● What you have to do
Retype, word for word, the part of the Cal linebacker recruiting article that opens with the words containing "A year ago, it" and closes with "things about them.".

● Given passage
Closer looks at Aisea Tongilava, Chandler Leniu, and Chase Forrest

Steve Dykes

Two more linebackers join the Cal class, plus a second QB?

A year ago, it was supposed to be Ragin, Tandy, and Whitener as the linebacking core of the future. But two of those guys are now gone, and the Bears have had to reload that position group again with Chandler Leniu and Aisea Tongilava (and possibly Noah Westerfield?), who visited together last weekend.

Westerfield, we've already covered -- he's listed both as an outside linebacker and defensive end by various scouting services, and although he looks somewhat fast and strong, there's no tape available of him as a senior, which makes it hard to tell how or what he projects to. That makes him a kind of wild card in the class, although you'd figure that the staff actively tried to flip him for a reason.

Luckily, that problem does not exist for either Tongilava or Leniu. We have useful video to conclude things about them.

● Available data
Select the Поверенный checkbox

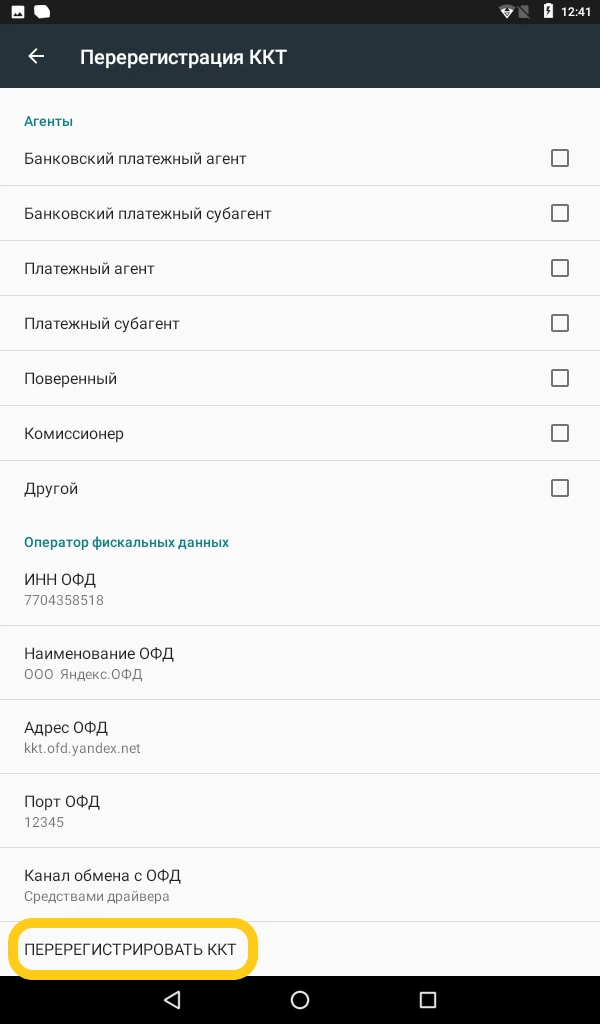click(560, 378)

● Response for this exercise
A year ago, it was supposed to be Ragin, Tandy, and Whitener as the linebacking core of the future. But two of those guys are now gone, and the Bears have had to reload that position group again with Chandler Leniu and Aisea Tongilava (and possibly Noah Westerfield?), who visited together last weekend.

Westerfield, we've already covered -- he's listed both as an outside linebacker and defensive end by various scouting services, and although he looks somewhat fast and strong, there's no tape available of him as a senior, which makes it hard to tell how or what he projects to. That makes him a kind of wild card in the class, although you'd figure that the staff actively tried to flip him for a reason.

Luckily, that problem does not exist for either Tongilava or Leniu. We have useful video to conclude things about them.